Nov. 10 (Bloomberg) -- The first results from wells in Poland show Europe is unlikely to match the U.S. boom in shale gas, analysts at Bernstein Research said.
Two wells in Poland’s Baltic basin, where hydraulic fracturing was used to release gas, flowed at rates below the those seen at fields in the U.S., in part because of pressure in the shale rock, Bernstein said. Hydraulic fracturing, or fracking, is a technique that uses water, chemicals and sand to open fissures in rocks.
The development of shale fields in Poland, considered Europe’s best prospect for so-called unconventional gas, will be further held back by a lack of land, water and drilling rigs, Bernstein said. Exxon Mobil Corp. and Chevron Corp. are among producers drilling in Poland.
“Recent data from Poland’s shale gas wells validate our concerns about European shale gas: poor flow rates in over-pressured, hard-to-develop shales,” Bernstein analyst Oswald Clint in London said in the report. “Conventional gas markets should tighten rather weakening on a shale gas boom.”
Poland has one-tenth the spare water resources available to U.S. shale producers, a more densely-populated country, eleven times the reliance on agriculture and one-hundredth the drilling-rig count, the report said.
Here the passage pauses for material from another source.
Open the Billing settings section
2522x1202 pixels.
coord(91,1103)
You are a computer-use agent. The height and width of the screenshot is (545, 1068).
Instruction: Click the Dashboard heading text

Other European countries with shale reserves include the U.K., Ukraine and France.
The Lebien and Lebork wells in the Baltic Basin flowed gas at rates well below the flows from similar wells in the U.S.’s Barnett, Fayetteville and Marcellus shales, where average 30-day flows range from 2 million to 4 million cubic feet a day.
Lebien is operated by a unit of London-traded 3Legs Resources Plc.
Lebork, which Bernstein says has cost $6.5 million, was drilled by a subsidiary of Camarillo, California-based BNK Petroleum Inc. BNK said today it will use a new fracture design next year 2012 to re-stimulate the well.
"Drilling costs are under control, they are higher than in the U.S. but this is due to the market conditions, we're hoping they will fall once the competition grows," Jacek Wroblewski, the country manager for BNK Petroleum Inc. in Poland, said by phone today.
Concern that fracking pollutes drinking water may also hold back development of fields in Europe. France has banned shale drilling while more research on its environmental impact is carried out.
Gas markets in Europe will continue to tighten, Bernstein said, citing declining indigenous production, increasing flows of liquefied gas to higher-priced Asian markets, peaking Norwegian output and gas-fired power demand climbing at a rate of about 1.3 percent a year.
Conventional gas producers will benefit, the report said, including OAO Gazprom, Eni SpA, Royal Dutch Shell Plc, Total SA and BG Group Plc.